Task goal ▸ Quote the lines below word for word, starting at the beginning of the records and ending with the line that contains "[x=578, y=749]", both ends included.

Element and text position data

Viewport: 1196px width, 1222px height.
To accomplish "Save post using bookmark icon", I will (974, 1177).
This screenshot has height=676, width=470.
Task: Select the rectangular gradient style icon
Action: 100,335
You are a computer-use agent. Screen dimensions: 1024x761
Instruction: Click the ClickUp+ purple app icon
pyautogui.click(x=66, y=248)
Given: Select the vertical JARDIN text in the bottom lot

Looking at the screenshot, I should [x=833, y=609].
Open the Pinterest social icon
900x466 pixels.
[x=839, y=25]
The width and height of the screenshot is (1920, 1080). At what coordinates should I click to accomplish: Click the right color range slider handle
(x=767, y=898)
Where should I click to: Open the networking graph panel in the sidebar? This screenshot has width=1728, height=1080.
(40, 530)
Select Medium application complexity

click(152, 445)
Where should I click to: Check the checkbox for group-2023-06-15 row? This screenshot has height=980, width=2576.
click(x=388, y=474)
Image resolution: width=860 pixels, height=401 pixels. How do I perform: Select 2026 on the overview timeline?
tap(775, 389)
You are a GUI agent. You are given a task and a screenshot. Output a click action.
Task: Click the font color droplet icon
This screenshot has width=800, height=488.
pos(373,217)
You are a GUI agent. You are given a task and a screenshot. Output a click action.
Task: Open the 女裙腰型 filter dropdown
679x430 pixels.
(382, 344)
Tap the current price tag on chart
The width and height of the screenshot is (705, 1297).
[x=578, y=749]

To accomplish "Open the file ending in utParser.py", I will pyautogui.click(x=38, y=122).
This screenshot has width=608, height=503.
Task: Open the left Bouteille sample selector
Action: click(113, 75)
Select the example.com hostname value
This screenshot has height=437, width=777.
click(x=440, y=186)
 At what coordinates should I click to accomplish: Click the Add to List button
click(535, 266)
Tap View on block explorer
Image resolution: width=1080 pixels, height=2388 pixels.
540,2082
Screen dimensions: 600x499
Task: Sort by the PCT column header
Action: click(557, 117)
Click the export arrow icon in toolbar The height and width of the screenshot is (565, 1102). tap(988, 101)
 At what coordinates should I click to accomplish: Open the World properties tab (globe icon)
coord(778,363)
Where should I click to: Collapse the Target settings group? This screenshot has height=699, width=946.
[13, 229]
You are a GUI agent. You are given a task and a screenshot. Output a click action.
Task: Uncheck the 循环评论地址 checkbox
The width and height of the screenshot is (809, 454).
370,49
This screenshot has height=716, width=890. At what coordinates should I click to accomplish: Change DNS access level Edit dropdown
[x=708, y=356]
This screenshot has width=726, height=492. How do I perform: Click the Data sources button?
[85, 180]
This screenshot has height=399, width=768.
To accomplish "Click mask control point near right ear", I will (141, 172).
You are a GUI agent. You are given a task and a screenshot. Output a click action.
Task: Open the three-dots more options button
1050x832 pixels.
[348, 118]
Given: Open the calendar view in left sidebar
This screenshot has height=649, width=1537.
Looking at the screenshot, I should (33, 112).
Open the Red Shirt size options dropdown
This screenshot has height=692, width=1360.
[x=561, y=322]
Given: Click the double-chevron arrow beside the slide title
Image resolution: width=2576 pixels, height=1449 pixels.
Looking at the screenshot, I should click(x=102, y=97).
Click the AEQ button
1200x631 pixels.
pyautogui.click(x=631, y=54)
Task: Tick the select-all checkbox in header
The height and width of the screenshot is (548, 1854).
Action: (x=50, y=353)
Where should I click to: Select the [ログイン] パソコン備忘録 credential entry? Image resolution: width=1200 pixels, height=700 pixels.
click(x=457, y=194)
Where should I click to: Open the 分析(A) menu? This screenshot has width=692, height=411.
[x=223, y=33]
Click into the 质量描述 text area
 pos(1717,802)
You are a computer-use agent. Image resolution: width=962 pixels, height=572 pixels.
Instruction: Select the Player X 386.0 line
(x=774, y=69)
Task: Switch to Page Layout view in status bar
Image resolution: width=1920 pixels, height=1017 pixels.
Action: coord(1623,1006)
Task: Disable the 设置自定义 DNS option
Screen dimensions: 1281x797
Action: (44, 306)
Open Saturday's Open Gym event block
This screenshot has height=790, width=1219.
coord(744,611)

Exercise solution ▸
Viewport: 1196px width, 1222px height.
To accomplish "Save post using bookmark icon", I will (974, 1177).
This screenshot has height=676, width=470.
Task: Select the rectangular gradient style icon
Action: 100,335
You are a computer-use agent. Screen dimensions: 1024x761
Instruction: Click the ClickUp+ purple app icon
pyautogui.click(x=66, y=248)
Given: Select the vertical JARDIN text in the bottom lot

Looking at the screenshot, I should [x=833, y=609].
Open the Pinterest social icon
900x466 pixels.
[x=839, y=25]
The width and height of the screenshot is (1920, 1080). At what coordinates should I click to accomplish: Click the right color range slider handle
(x=767, y=898)
Where should I click to: Open the networking graph panel in the sidebar? This screenshot has width=1728, height=1080.
(40, 530)
Select Medium application complexity

click(152, 445)
Where should I click to: Check the checkbox for group-2023-06-15 row? This screenshot has height=980, width=2576.
click(x=388, y=474)
Image resolution: width=860 pixels, height=401 pixels. How do I perform: Select 2026 on the overview timeline?
tap(775, 389)
You are a GUI agent. You are given a task and a screenshot. Output a click action.
Task: Click the font color droplet icon
This screenshot has width=800, height=488.
pos(373,217)
You are a GUI agent. You are given a task and a screenshot. Output a click action.
Task: Open the 女裙腰型 filter dropdown
679x430 pixels.
(382, 344)
Tap the current price tag on chart
The width and height of the screenshot is (705, 1297).
[x=578, y=749]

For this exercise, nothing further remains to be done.